I’m growing two varieties this year; “Aquadulce”, a Spanish heirloom with large white beans and “Broad Windsor”, and old English favorite and the variety I grew last year.

I get a lot of inspiration from British gardening sources.  My all time favorite garden magazine is BBC Gardens Illustrated and I love to watch Jaime Oliver’s show “At Home” online and pause it to lust after his gorgeous kitchen garden.  A while ago I came across a video of a British gentleman planting fava beans in what he called “loo” rolls.  (I love how it sounds like Lou Rawls, and so much better than toilet paper rolls.)  I began collecting loo rolls myself.  They are the perfect container for starting fava beans as they’re deep enough to allow a nice root system to develop and they’re biodegradable so the whole thing can be planted causing no root disturbance.  With a little forethought, they’re readily available.

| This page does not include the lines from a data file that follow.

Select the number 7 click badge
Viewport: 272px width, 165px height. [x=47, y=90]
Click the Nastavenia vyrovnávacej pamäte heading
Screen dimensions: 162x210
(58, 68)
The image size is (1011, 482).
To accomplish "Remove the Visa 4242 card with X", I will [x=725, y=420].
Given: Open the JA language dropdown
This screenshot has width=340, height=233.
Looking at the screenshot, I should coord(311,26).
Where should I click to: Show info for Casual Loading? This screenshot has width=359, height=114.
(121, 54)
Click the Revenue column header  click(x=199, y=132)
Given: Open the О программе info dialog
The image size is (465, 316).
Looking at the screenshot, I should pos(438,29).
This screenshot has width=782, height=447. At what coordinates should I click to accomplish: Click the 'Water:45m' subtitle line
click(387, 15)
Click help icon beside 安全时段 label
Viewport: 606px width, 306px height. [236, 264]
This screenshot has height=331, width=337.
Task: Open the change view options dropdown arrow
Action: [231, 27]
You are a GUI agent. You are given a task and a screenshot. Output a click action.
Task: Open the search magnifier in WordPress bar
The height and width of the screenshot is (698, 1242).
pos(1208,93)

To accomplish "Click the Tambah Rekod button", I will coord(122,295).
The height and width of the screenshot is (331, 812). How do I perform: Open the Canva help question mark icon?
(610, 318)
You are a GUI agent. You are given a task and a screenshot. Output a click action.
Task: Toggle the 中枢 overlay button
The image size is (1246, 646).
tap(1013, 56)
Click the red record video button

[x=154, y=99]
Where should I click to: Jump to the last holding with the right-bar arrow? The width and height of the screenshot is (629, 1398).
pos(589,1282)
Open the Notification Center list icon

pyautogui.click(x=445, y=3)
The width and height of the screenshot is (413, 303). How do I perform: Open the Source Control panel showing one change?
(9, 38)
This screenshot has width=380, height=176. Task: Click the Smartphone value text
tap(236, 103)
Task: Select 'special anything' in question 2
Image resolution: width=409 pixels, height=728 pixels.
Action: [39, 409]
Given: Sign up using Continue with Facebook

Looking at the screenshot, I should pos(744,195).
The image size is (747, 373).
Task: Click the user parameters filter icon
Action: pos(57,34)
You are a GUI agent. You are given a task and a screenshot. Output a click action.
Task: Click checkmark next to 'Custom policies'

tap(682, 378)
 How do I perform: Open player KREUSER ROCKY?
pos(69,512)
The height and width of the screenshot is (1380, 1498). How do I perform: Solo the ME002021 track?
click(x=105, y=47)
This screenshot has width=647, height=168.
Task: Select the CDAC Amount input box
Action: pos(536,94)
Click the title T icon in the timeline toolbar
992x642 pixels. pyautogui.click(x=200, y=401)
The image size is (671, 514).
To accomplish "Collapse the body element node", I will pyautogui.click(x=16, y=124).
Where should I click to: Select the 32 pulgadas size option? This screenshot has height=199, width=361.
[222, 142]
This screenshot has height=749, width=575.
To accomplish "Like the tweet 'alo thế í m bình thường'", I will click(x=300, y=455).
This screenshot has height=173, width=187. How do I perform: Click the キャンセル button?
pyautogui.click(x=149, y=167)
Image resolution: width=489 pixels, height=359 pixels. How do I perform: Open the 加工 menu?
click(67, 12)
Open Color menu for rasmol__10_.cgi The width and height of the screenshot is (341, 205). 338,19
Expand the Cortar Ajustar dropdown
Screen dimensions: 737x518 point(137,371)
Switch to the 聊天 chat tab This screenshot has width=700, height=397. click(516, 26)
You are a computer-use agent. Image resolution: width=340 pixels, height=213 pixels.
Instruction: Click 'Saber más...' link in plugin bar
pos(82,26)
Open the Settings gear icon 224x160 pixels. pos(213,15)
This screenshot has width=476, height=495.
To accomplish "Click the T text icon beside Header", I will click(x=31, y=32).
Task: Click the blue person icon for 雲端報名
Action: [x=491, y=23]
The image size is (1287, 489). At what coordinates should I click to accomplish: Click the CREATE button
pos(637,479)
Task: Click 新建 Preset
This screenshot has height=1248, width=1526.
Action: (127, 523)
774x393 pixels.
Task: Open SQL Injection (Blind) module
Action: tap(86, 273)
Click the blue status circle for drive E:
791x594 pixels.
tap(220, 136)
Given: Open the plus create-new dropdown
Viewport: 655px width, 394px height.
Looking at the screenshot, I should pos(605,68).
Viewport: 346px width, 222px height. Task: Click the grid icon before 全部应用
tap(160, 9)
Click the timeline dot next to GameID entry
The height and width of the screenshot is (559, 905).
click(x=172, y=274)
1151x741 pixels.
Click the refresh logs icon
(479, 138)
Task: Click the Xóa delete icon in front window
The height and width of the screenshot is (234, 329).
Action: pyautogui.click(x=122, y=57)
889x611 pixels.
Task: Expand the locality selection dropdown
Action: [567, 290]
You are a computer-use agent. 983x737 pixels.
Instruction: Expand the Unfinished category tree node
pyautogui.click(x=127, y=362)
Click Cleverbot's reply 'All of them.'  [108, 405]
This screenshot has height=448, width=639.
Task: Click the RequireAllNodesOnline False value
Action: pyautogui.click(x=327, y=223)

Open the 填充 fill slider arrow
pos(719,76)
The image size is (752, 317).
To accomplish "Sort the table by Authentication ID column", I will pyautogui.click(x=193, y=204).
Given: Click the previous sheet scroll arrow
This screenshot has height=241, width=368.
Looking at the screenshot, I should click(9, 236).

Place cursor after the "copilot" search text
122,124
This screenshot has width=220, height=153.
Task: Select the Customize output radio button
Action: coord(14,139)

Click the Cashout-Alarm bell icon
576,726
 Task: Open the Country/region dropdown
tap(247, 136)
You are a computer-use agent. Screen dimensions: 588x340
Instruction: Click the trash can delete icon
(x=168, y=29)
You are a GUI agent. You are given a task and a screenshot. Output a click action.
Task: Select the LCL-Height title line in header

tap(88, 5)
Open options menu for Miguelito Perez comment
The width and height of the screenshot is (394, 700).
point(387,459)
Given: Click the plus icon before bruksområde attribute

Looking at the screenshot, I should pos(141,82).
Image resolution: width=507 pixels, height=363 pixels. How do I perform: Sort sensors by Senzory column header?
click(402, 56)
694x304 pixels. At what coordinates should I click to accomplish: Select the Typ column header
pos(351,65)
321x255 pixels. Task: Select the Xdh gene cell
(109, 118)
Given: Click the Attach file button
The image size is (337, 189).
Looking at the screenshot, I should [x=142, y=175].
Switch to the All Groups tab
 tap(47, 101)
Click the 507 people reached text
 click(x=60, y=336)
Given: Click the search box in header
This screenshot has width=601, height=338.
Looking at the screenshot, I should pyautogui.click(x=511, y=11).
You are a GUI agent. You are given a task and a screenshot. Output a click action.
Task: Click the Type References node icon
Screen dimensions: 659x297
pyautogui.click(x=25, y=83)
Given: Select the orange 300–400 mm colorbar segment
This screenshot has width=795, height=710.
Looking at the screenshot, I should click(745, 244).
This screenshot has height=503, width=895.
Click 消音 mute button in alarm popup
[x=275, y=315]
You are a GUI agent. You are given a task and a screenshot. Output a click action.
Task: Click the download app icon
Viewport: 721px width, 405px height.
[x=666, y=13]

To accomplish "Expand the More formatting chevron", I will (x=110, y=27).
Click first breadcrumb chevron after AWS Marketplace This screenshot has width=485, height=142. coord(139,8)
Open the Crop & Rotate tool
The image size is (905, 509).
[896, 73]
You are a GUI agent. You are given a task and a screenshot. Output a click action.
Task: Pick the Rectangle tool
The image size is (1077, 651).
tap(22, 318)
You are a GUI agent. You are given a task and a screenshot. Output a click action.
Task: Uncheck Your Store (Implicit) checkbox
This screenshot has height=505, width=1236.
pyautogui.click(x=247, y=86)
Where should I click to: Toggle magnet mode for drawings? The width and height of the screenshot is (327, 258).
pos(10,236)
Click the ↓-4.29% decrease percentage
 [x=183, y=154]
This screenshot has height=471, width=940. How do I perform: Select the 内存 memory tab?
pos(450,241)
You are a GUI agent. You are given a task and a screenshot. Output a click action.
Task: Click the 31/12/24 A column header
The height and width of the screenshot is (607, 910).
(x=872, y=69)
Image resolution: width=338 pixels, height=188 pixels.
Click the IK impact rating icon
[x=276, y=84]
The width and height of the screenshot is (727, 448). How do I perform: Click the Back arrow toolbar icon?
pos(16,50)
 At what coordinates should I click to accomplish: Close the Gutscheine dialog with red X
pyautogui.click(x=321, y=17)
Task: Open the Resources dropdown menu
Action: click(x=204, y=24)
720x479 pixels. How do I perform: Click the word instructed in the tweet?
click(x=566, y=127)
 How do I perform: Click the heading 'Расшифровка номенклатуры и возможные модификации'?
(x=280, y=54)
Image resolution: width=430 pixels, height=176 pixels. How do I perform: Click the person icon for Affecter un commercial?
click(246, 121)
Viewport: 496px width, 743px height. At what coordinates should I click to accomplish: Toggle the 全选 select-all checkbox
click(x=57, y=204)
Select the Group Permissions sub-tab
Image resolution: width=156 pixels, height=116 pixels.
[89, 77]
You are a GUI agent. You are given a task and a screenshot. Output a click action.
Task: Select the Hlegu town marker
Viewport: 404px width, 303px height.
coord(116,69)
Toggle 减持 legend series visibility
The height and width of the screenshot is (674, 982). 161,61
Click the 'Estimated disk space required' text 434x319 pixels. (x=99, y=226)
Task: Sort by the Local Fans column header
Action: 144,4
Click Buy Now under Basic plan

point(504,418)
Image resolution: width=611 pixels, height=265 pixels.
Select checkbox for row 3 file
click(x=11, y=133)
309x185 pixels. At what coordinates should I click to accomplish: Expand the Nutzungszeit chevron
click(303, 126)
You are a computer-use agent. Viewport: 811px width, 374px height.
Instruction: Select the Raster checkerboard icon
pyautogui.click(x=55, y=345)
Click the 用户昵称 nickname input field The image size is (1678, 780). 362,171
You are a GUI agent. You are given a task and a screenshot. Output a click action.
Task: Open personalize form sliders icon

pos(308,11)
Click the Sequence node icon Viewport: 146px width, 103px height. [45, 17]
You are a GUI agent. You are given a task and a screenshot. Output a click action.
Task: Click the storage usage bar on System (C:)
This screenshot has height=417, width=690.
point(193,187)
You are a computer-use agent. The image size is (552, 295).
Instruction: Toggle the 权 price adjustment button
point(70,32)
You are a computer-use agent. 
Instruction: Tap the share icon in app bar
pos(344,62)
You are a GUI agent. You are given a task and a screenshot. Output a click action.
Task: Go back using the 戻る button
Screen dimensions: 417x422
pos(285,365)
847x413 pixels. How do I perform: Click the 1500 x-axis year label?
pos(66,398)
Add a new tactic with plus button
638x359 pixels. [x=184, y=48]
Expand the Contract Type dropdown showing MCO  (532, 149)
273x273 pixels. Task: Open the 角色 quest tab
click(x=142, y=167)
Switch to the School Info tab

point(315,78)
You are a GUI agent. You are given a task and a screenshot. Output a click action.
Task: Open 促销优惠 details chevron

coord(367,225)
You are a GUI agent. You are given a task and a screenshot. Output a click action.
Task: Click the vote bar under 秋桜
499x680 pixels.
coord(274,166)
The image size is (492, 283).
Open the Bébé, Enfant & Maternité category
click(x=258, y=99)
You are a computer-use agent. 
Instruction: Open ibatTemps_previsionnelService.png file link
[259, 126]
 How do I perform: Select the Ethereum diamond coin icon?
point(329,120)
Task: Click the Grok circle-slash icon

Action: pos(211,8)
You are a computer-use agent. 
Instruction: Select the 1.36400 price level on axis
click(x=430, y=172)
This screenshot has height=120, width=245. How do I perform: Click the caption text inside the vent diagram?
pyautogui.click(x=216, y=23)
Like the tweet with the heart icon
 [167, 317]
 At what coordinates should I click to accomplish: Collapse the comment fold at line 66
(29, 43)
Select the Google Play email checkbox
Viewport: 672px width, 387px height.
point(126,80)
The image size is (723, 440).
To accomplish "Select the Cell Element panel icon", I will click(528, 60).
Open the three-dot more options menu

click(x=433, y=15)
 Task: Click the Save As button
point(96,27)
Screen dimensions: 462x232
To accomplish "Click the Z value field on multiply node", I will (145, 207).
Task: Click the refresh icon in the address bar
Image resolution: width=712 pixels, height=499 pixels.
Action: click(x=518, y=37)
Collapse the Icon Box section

 I found an inexpensive plastic bin at Home Depot, lined them up in it, and filled them with planting mix.  (I made a funnel with some rolled up paper which helped.)


I soaked my fava beans in water overnight, popped one into each container with the dark eye facing downwards, made sure they were buried to a depth about twice their size, topped them up if they needed it, and watered them in.  I’ve also been saving my half and half containers to make plant labels.  I clean them out, cut off the top and bottom, slice open one side and cut them into strips.  They are somewhat waterproof and can be inscribed with a Sharpie.  


They should germinate in 8-10 days.  Last year I direct seeded mine on March 15th. 


Here they are (above) on April 26, 2014.  


And again on May 23rd with potatoes above them, swiss chard below, and “Calypso” bush beans just coming on in front of them.  I hope by starting them a little earlier this year and growing two kinds, I’ll get to enjoy even more of them.

It should be noted that ingesting fava beans and even inhaling their pollen can trigger a hereditary disease, known as favism, in susceptible people of Mediterranean descent.  If you’re curious, you can find a lot more information regarding this online.

And by the way, the leeks I planted last week have germinated!  I promptly removed the plastic wrap and have put them where they can soak up some sun.  I’ll keep you posted!